#### TEXTE FOURNI

Ennemis perpétuels : comment les États-Unis soutiennent Daech en le combattant
La géopolitique est un jeu trouble. Précisément quand trouble se traduit par l'expression éculée « l'ennemi de mon ennemi est mon ami ».
Qu'advient-il, cependant, lorsque vous suivez ce vieux proverbe avec la foi d'un croyant religieux ?
Maintenant que la guerre contre le groupe « État islamique » (Daech) est visiblement en plein essor, les États-Unis se font des « amis » d’ennemis, anciens et nouveaux. Parmi nos nouveaux amis se trouve al-Qaïda.
Sauf qu'ils ne sont pas censés être « nos » amis, mais des amis de nos alliés.
Al-Qaïda, combattants de la liberté pour les monarchies du Golfe
L’Arabie saoudite, le Qatar et la Turquie travaillent actuellement pour soutenir le bras officiel d'al-Qaïda en Syrie, Jabhat al-Nosra, afin de reprendre le territoire syrien à Bachar al-Assad. La stratégie a abouti à une coalition de groupes rebelles, dirigée par la faction d'al-Qaïda, qui a conquis Idlib en avril.
Les trois puissances régionales affirment qu'elles espèrent contraindre al-Nosra à renoncer à sa relation avec al-Qaïda - mais en réalité ils financent la filiale d'al-Qaïda sans aucune garantie significative de pouvoir la contrôler.
« Al-Nosra restera avec al-Qaïda à moins que les autres forces rebelles soient en mesure de s'unifier en une seule force », a déclaré un membre d'al-Nosra. « [Le leader d'al-Qaïda Ayman] Al-Zawahiri affirme que l'unification des musulmans est plus importante que l'appartenance à un groupe. »
Selon Rami Abdelrahman de l'Observatoire syrien pour les droits de l'homme, al-Nosra n’est « pas si différent de Daech. Ils veulent faire un émirat, mais sont à la recherche de la bonne occasion ».
Publiquement, la ligne officielle est que la stratégie arabo-qatari-turque ne finance pas directement al-Nosra, bien que la coalition géopolitique soit consciente qu’al-Nosra bénéficiera de l'appui aux groupes rebelles islamistes.
En privé, une source dans la famille royale saoudienne, impliquée dans la politique de sécurité, a déclaré que 90 % des rebelles reçoivent l'aide militaire et que d'autres étaient des membres d'al-Nosra et du groupe djihadiste rival Ahrar al-Sham, dont le membre fondateur, Mohamed Bahaiah, est aussi un agent supérieur d’al-Qaïda. Ainsi, 40 % des besoins des rebelles sont fournis par les Saoudiens, les Turcs et le Qatar, le reste étant autofinancé.
Selon le journaliste Gareth Porter, la stratégie a été approuvée au sommet de Camp David en mai. Les États du Golfe et la Turquie auraient consenti à l'accord nucléaire américano-iranien dans la mesure où les États-Unis garantiraient le contrôle de l'influence iranienne dans la région – ce qui impliquerait en partie de fermer les yeux sur le soutien de l’Arabie saoudite, du Qatar et de la Turquie au Front al-Nosra et autres factions djihadistes sunnites.

########

> _CONSIGNES_
1. Relevez toutes les personnes désignées par leur nom dans le texte fourni.
2. D'après le texte fourni, à quel sommet la stratégie a-t-elle été approuvée selon Gareth Porter ?
Les données placées ici ne sont pas requises.

#### DONNÉES FOURNIES

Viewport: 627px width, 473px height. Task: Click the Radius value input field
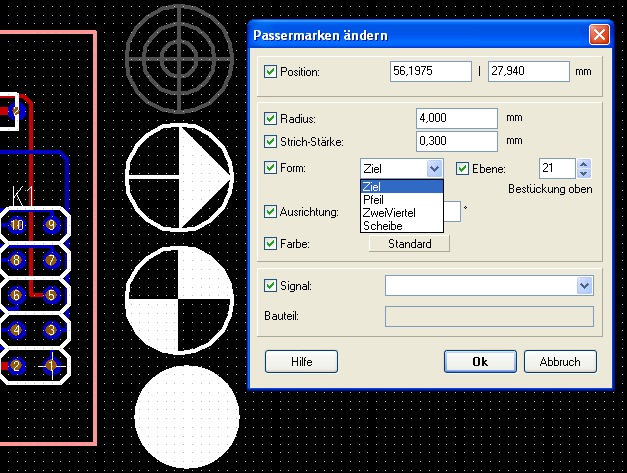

########

> _RÉPONSES_
1.
- Bachar al-Assad
- Ayman al-Zawahiri
- Rami Abdelrahman
- Mohamed Bahaiah
- Gareth Porter

2. Au sommet de Camp David, en mai.